Spotlight on a Hotspot: Waikamoi Preserve

In honor of the 2014 State of the Birds Report that was put out this week (more on that report in a later post), I've chosen to write about Waikamoi Preserve on the Hawaiian island of Maui. One conservation issue that the report highlights is the plight of the birds in the Hawaiian Islands and Waikamoi happens to be one of the preserves that is at the leading edge of saving some birds that are in very big trouble.

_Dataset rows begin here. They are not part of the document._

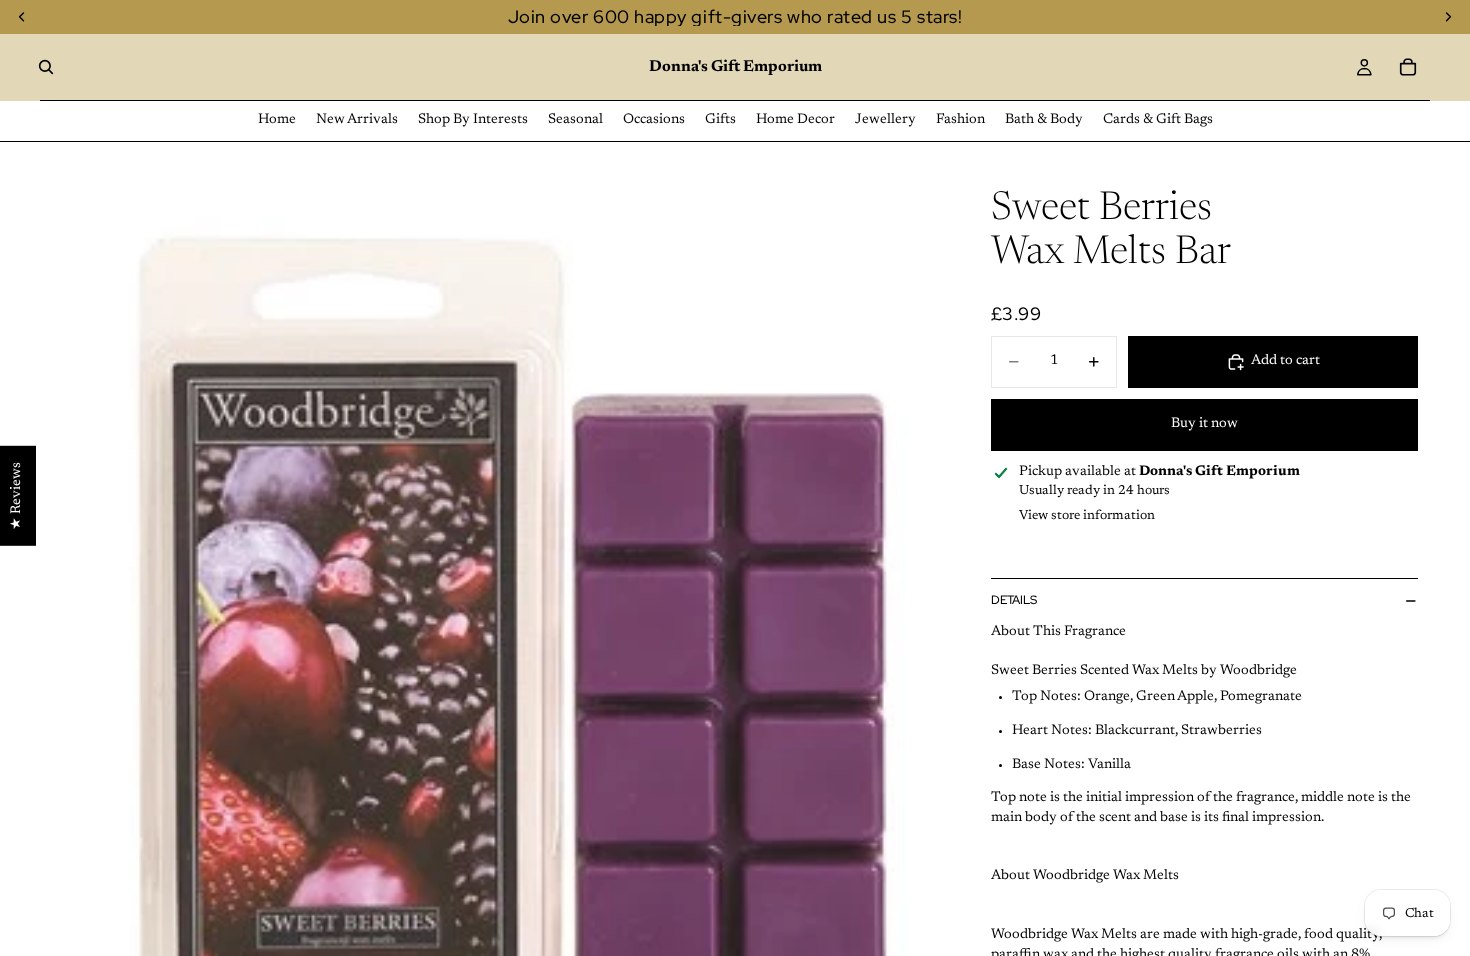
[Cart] (1408, 67)
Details (1014, 600)
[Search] (46, 67)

I first visited Waikamoi Preserve in 2008 while on my honeymoon to Maui. I didn't really know much about the property other than that you had to go onto the preserve with one of the hikes that are led through Haleakala National Park so my wife and I joined one of the hikes. As it turned out, the hike didn't go to the best birding area and I missed a lot of birds. I did have one major highlight, finding a Kiwikiu or Maui Parrotbill. Seeing such a rare and endangered bird (about 500 left in the world) got me really excited about Hawaiian birds and I was very eager to learn more.

A sign welcoming you to the Rose Gardner Memorial Boardwalk
When I returned in 2013, I was sure to really do my research on the preserve. It's owned by the Nature Conservancy and protects one of the few remaining native forests on Maui. Access is strictly controlled to the property in order to protect the sensitive habitat. I was able to set up a private tour of the property including a trip to the Rose Gardner Memorial Boardwalk which offers the best birding on the property. You can read all about my visit by reading this post.


'Akohekohe was one of my favorite birds that I saw at Waikamoi. There are only around 2,000 of these beautiful birds left in the world.
'Apapane is one of the more common Hawaiian forest birds.

Kiwikiu (Maui Parrotbill) is one of the rarest birds that I have ever seen. With only 500 left in the world, I feel very lucky to have seen this species.